Re: Systematic access to media/plugin metadata from David Singer on 2011-04-07 (public-html@w3.org from April 2011)

From: David Singer <singer@apple.com>
Date: Thu, 07 Apr 2011 14:25:18 -0700
To: Silvia Pfeiffer <silviapfeiffer1@gmail.com>
Cc: Leonard Rosenthol <lrosenth@adobe.com>, Danny Ayers <danny.ayers@gmail.com>, "public-html@w3.org" <public-html@w3.org>
Message-id: <E235D7E7-0E25-409A-8F12-04FBA037786F@apple.com>
On Apr 7, 2011, at 0:42 , Silvia Pfeiffer wrote:

> Let's also not forget the work of the W3C Media Annotations Working Group.
> http://www.w3.org/2008/WebVideo/Annotations/

Yes, that is the most appropriate place for the W3C to be looking!  The W3C's group has looked at harmonizing API-like access to disparate media containers and formats, and maintaining as much semantic equivalence as possible.  This is probably the most appropriate work for the HTML area.
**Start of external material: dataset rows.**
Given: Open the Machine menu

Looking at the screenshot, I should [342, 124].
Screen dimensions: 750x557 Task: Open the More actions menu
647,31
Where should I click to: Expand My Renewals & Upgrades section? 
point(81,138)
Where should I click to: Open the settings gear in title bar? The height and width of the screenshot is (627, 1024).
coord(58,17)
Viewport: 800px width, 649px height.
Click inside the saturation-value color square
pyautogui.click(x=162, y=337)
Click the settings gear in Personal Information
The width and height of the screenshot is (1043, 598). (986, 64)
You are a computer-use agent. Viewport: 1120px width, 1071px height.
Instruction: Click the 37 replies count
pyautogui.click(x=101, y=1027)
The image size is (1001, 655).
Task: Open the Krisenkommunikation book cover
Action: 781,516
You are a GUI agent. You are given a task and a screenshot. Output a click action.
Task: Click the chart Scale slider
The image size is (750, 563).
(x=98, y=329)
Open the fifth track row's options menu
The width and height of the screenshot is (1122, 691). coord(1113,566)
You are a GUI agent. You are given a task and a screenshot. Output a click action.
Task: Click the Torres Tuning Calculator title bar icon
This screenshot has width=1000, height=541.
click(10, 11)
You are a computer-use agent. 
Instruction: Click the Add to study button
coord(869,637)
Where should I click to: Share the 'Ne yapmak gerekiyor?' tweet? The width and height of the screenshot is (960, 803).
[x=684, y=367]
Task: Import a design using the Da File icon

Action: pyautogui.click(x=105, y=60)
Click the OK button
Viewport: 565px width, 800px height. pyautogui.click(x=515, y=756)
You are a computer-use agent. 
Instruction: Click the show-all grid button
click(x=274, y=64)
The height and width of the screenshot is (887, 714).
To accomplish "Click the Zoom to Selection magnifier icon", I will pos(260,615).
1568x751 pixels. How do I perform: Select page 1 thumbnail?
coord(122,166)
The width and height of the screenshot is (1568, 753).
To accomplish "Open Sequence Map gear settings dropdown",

The MWG, referred to below, has published best practices and recommendations for image data, but not yet for visual.  XMP is part of the conversation there, for sure.

> 
> (Even though my personal opinion is that we need only name-value pairs
> for metadata.)

Yes, many things can be simply expressed this way. I was involved in MPEG-7, which is XML-based, and the ability to structure data, while it looks appealing, can result in complex expressions (and a temptation to allow everything to become complex).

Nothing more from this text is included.